===== Textabschnitt =====

KÖLN. Der Fall von Nenad M. schlägt Wellen: Der heute 21-Jährige musste seine Schulzeit an einer Förderschule für geistige Behinderung verbringen – obwohl es Indizien gab, dass er dort komplett unterfordert war. Das Landgericht Köln entschied nun, dass der junge Mann Anspruch auf Entschädigung durch das Land Nordrhein-Westfalen hat (News4teachers berichtete). Die Geschichte wirft ein neues Licht auf die Debatte um die Inklusion. News4teachers-Gastkommentator Tillmann Nöldeken zieht daraus die Schlussfolgerung: “Das sonderpädagogische Verfahren bedarf unbedingt einer echten Reform.” Nöldeken ist Experte: Er ist Lehrer, Buchautor zum Thema (“Inklusion: Ganz oder gar nicht”) – und selbst betroffener Vater.

=====

(Aufgabe A) Erkläre in ein bis drei Sätzen, weshalb Tillmann Nöldeken laut Textabschnitt als Experte gilt.
(Aufgabe B) Gib den Textabschnitt beginnend mit „KÖLN. Der Fall“ und weiter bis einschließlich „selbst betroffener Vater.“ wieder, ersetze dabei aber „Förderschule“ durch „Sonderschule“.
Die Daten haben einen anderen Ursprung als der Textabschnitt.

===== Quellmaterial =====

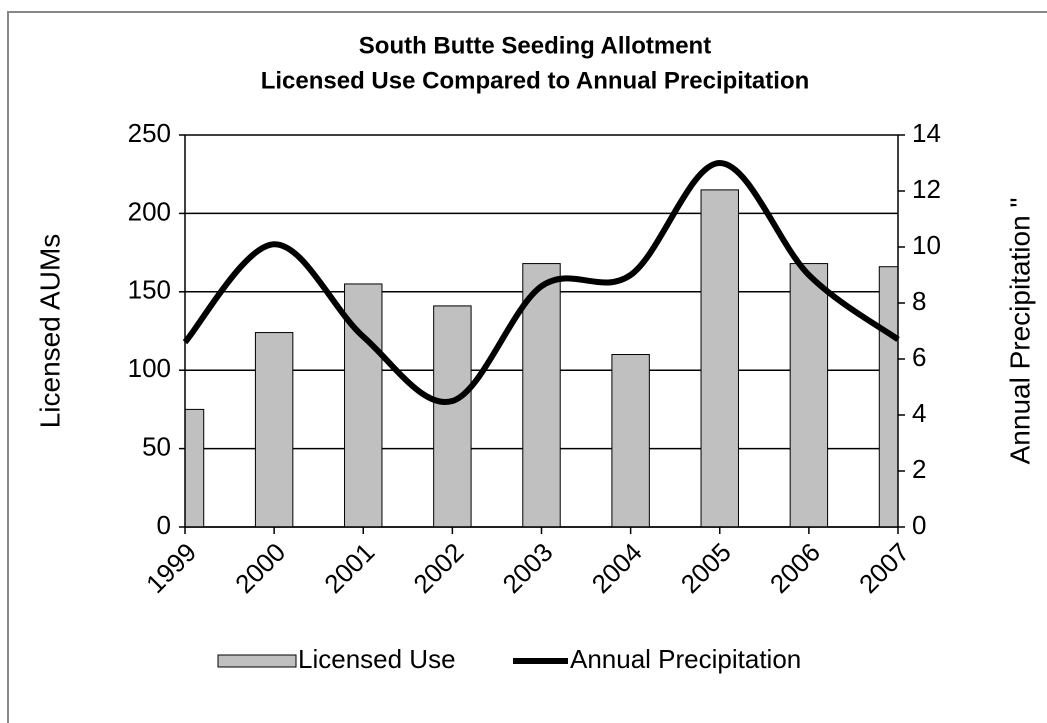 The height and width of the screenshot is (723, 1047). Describe the element at coordinates (535, 46) in the screenshot. I see `chart-title: South Butte Seeding Allotment` at that location.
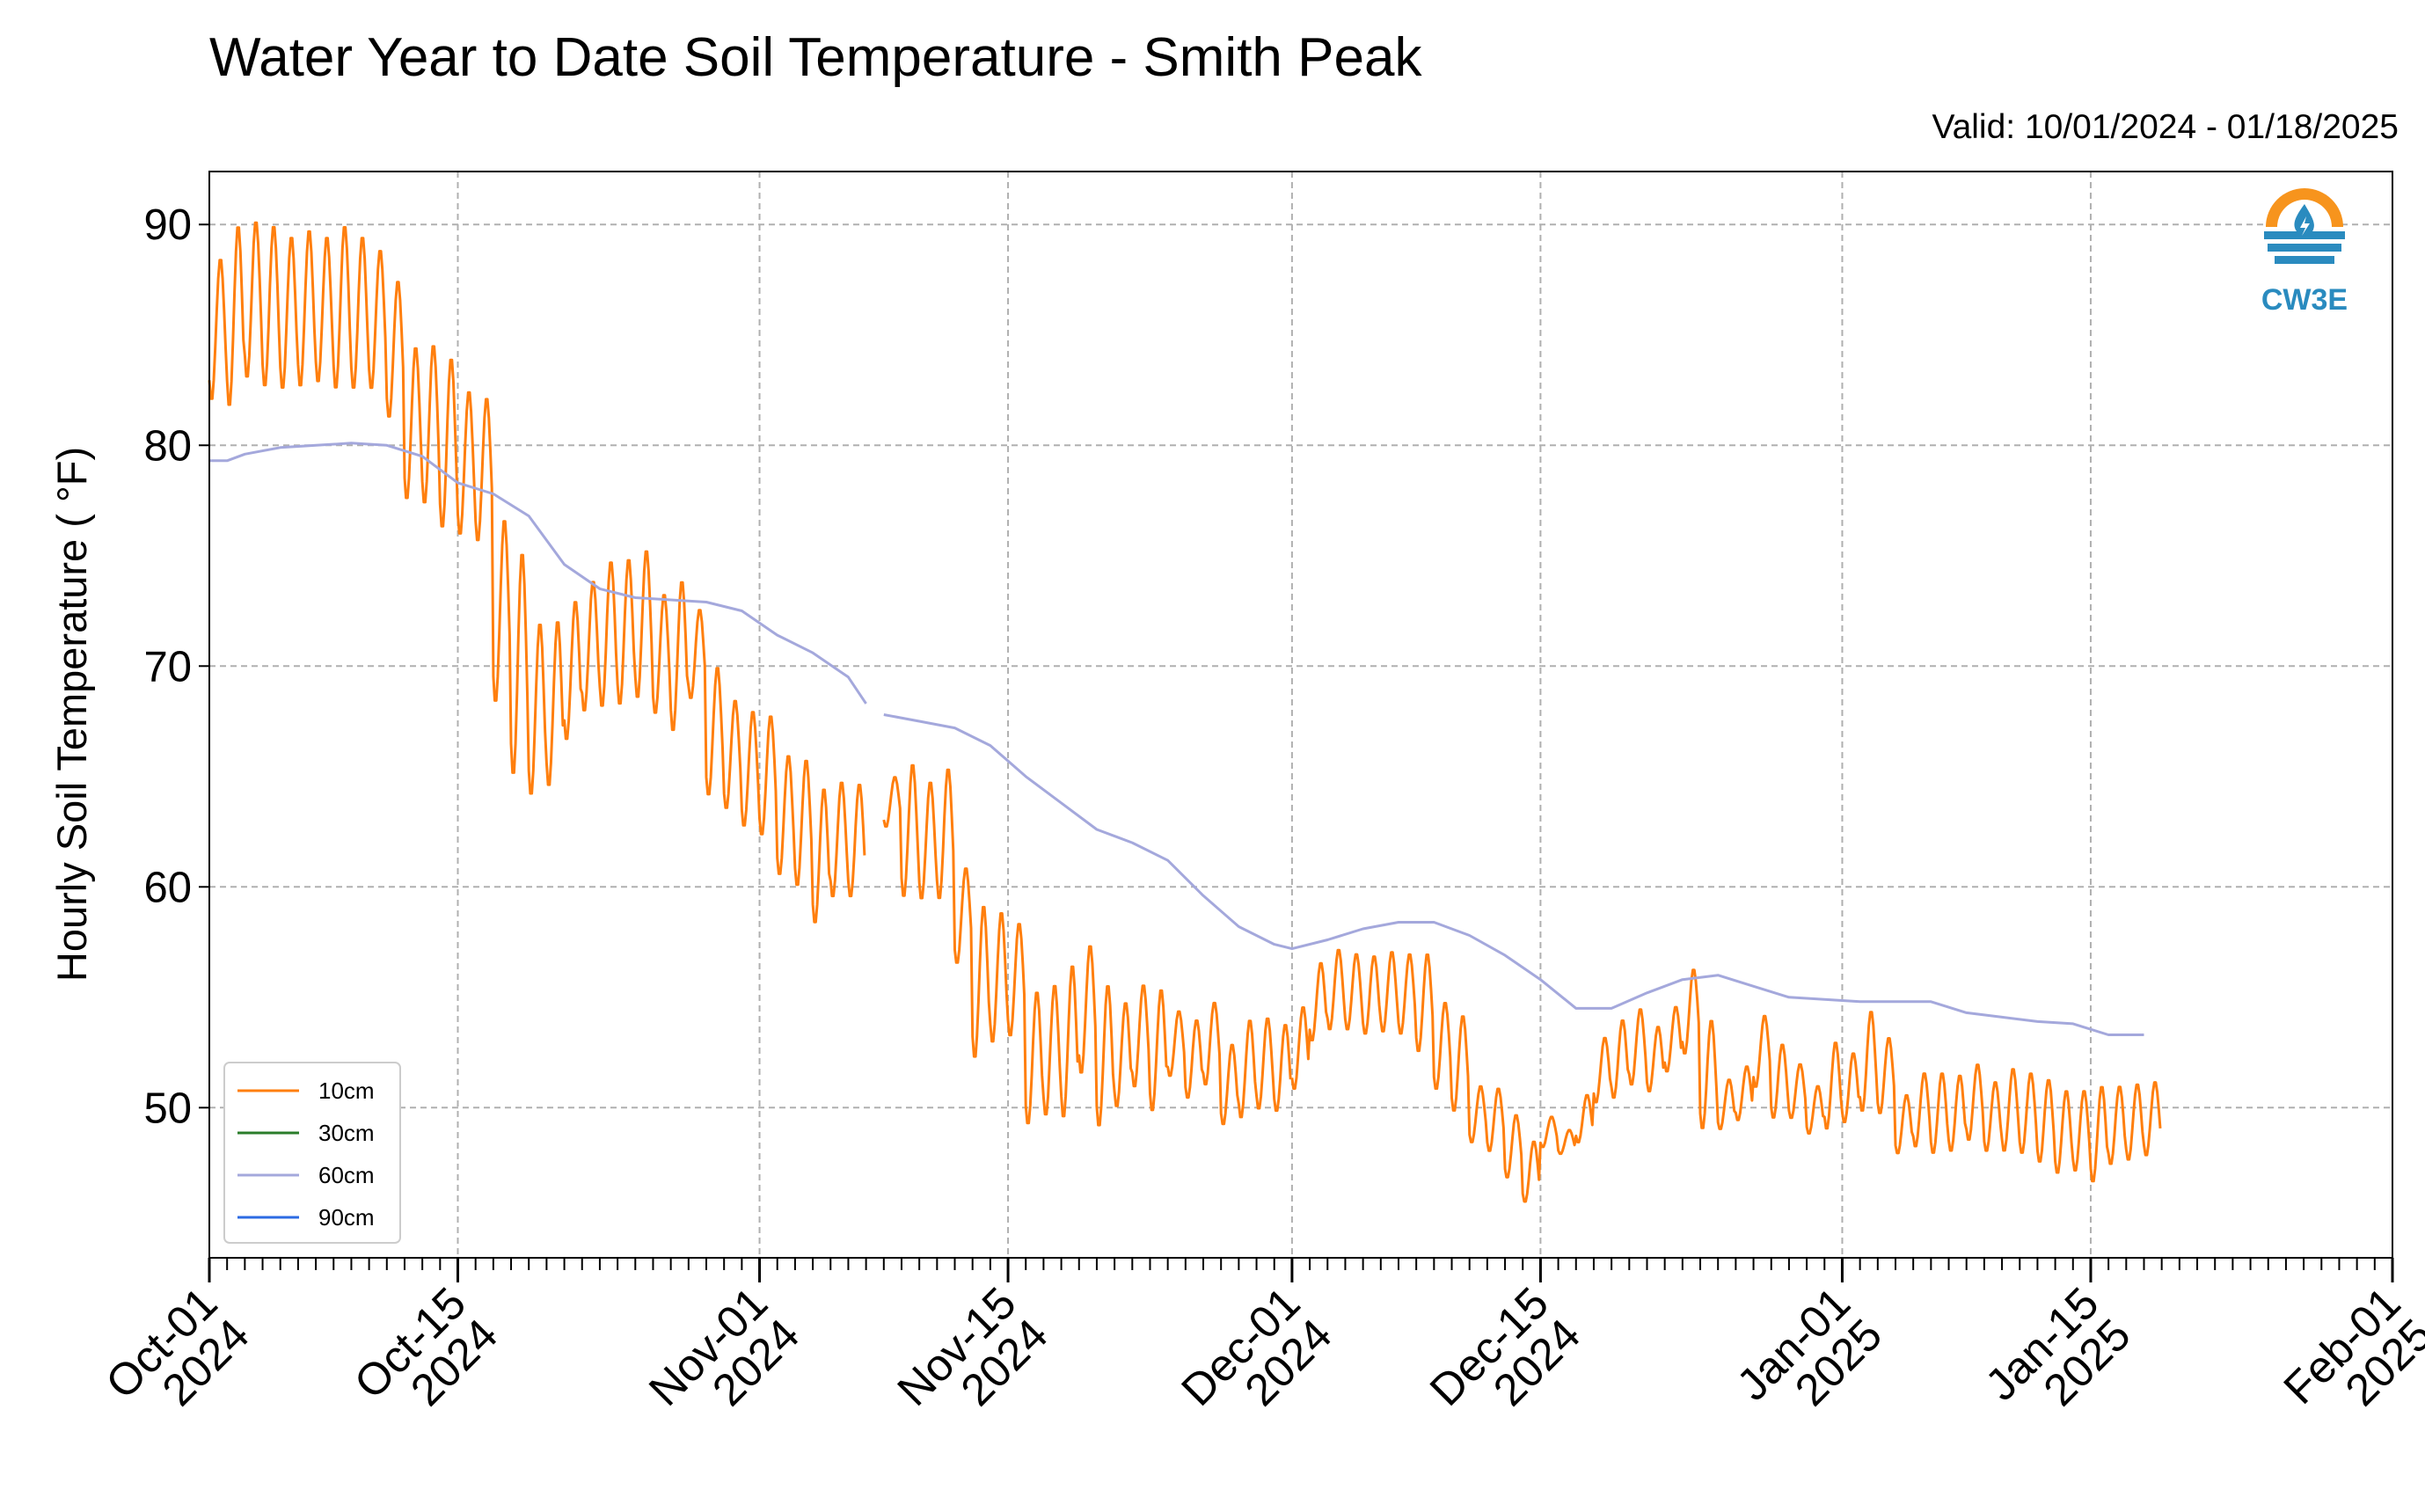 This screenshot has height=1512, width=2425. What do you see at coordinates (1809, 1360) in the screenshot?
I see `x-tick-label: Jan-012025` at bounding box center [1809, 1360].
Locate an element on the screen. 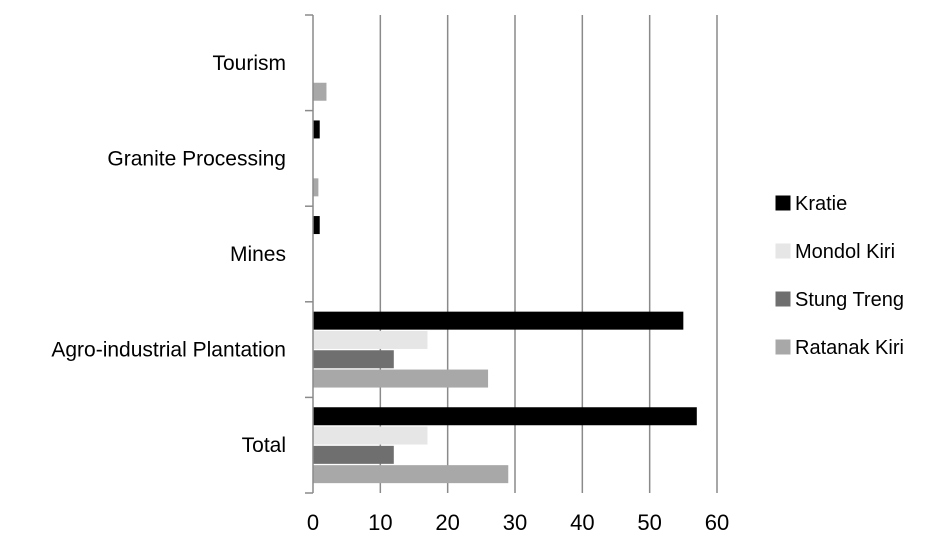  category-label: Mines is located at coordinates (258, 254).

=====

(Erwartete Ausgabe A) Nöldeken gilt als Experte, weil er Lehrer ist und ein Buch zum Thema geschrieben hat („Inklusion: Ganz oder gar nicht“). Außerdem ist er selbst betroffener Vater.

(Erwartete Ausgabe B)
KÖLN. Der Fall von Nenad M. schlägt Wellen: Der heute 21-Jährige musste seine Schulzeit an einer Sonderschule für geistige Behinderung verbringen – obwohl es Indizien gab, dass er dort komplett unterfordert war. Das Landgericht Köln entschied nun, dass der junge Mann Anspruch auf Entschädigung durch das Land Nordrhein-Westfalen hat (News4teachers berichtete). Die Geschichte wirft ein neues Licht auf die Debatte um die Inklusion. News4teachers-Gastkommentator Tillmann Nöldeken zieht daraus die Schlussfolgerung: “Das sonderpädagogische Verfahren bedarf unbedingt einer echten Reform.” Nöldeken ist Experte: Er ist Lehrer, Buchautor zum Thema (“Inklusion: Ganz oder gar nicht”) – und selbst betroffener Vater.